- _WORK TO COMPLETE_
The word "computer" may appear in lines of the data; say how many such lines there are, with nothing beyond the number.

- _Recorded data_

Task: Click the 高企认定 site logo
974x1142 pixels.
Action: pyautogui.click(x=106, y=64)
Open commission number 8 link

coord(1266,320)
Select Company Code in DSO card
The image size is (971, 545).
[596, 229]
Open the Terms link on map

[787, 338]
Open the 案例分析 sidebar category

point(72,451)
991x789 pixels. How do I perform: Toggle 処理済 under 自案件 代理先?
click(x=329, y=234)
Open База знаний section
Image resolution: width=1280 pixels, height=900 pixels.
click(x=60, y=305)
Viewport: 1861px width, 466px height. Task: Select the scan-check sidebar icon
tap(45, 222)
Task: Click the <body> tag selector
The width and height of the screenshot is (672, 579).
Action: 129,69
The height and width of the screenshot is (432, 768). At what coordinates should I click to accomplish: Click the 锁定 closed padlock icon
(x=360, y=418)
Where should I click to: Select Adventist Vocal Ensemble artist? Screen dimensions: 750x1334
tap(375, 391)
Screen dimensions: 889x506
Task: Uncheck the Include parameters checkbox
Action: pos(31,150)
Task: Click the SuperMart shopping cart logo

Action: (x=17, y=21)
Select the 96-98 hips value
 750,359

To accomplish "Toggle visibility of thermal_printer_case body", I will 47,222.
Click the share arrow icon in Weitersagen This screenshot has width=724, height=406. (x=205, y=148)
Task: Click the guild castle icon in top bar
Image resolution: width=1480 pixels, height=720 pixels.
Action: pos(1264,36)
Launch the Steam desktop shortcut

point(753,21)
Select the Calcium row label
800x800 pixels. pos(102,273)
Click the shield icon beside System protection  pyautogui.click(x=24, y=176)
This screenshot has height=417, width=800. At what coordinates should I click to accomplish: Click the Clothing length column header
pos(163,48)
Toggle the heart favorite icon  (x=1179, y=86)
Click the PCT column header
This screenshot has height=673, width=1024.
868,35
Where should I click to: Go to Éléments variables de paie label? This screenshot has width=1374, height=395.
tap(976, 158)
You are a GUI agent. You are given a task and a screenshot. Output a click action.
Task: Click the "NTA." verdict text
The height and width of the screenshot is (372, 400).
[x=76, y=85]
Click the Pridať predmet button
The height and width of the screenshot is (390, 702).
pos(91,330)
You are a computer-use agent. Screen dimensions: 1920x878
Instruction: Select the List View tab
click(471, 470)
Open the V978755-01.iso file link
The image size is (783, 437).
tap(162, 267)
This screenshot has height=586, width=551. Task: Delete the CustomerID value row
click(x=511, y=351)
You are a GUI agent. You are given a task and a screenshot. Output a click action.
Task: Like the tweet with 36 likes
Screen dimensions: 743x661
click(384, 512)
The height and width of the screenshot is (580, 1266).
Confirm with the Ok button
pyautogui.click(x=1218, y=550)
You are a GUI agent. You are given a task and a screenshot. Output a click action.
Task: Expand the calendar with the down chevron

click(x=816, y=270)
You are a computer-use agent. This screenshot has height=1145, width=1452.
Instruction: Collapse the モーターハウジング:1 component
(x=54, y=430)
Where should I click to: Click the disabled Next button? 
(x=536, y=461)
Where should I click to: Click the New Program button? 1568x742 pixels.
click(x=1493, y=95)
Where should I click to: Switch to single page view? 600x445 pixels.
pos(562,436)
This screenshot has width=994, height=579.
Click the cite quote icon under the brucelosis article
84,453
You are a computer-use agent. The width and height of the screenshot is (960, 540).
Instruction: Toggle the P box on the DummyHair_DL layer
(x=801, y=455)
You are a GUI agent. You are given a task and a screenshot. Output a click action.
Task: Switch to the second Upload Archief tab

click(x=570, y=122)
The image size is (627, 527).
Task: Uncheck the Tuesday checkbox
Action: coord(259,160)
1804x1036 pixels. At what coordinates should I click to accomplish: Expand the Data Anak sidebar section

- _EXERCISE RESPONSE_
3